GoodChineseMother, Carolyn, the orignal one and everyone else that did not buy into “media talk”. Well said. I hate to see that one individual crazy story is being label and being represented for the entire group of people. authoritarian parent is not the way, parent is a guide to help them understand what they don’t understand already.

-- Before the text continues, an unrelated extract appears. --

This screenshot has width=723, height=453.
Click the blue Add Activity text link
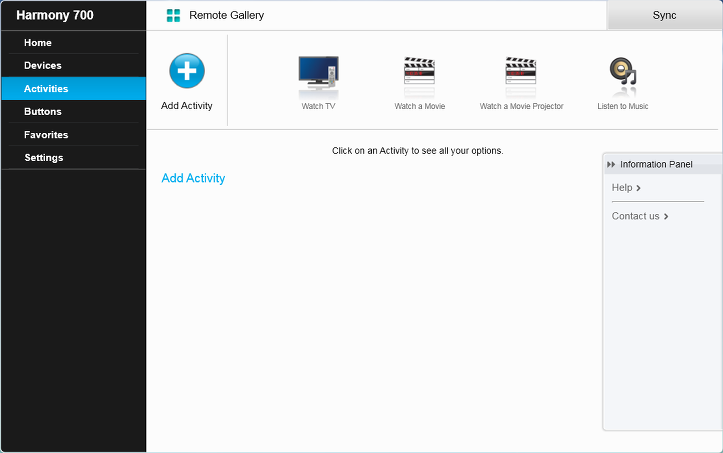point(193,179)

FC commented on Feb 07 12 at 9:44 pmAmy Chua is an intellectually insecure person. I believe she is so insecure that she needs to prop up her ego by putting other mothers down. Why else would somebody go out of their way to glorify their children and insult you and yours at the same time. This probably comes from her vocation, law professor. Law professors as a general rule are arrogant windbags. They do not teach, they merely harass and insult students with socratic questioning. She is transferring her teaching method to her children’s upbringing. A vile thing to be sure. Law school is a depressing and oppressive environment. Many law students develop mental illnesses because of the stress incurred in thier education. Substance abuse is common. Demanding perfection from ones self is a recipe for mental illness and migrane headaches. In law school everyone is graded on a curve, ones job prospects boil down to a letter. Professor Tiger Mom is putting her kids on the curve, measured by grades and achivement numbers, making her love contingent on those factors.

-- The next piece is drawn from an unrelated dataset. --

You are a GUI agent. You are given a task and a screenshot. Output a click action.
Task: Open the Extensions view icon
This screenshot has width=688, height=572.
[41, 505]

Love should not be earned. Children who need to earn love by perfectionism quickly learn to hate their tasks. The children do not love to learn they just see tasks and like sisyphus they undertake thier tasks every day to avoid abuse. What kind of a childhood is spent avoiding abuse? The kind of childhood that results in low adult self esteem and possible homosexuality assuming the parent of the inverse sex is the “tiger”.
Why homosexuality? Homosexuality is theorized to result from an unresolved ediopal/electra complex. Many homosexuals have poor relationships and hatred for their parent of opposite gender. They gravitate towards their loving parent, the same sex one and develop unhealthy attachments in early life leading to perversions later in life. Some serial killers tortured by their parents transcend sexuality by manifesting their erotic desires in killing members of the sex corresponding to the hated parent’s gender.
So before I torture my children by calling them “garbage, irresponsible, lazy,” or belittling them I would reflect. What did the mothers of prominent homosexual serial killers do to thier children? Examine the possible consequences of resolving your ego Ms. Chua, before you destroy a generation of children with your pop psychology. Better yet stick to questioning yale law students and empowering your intellect. Maybe your next law review article on irrelevant studies will gratify you enough to not tell American mothers how to do it.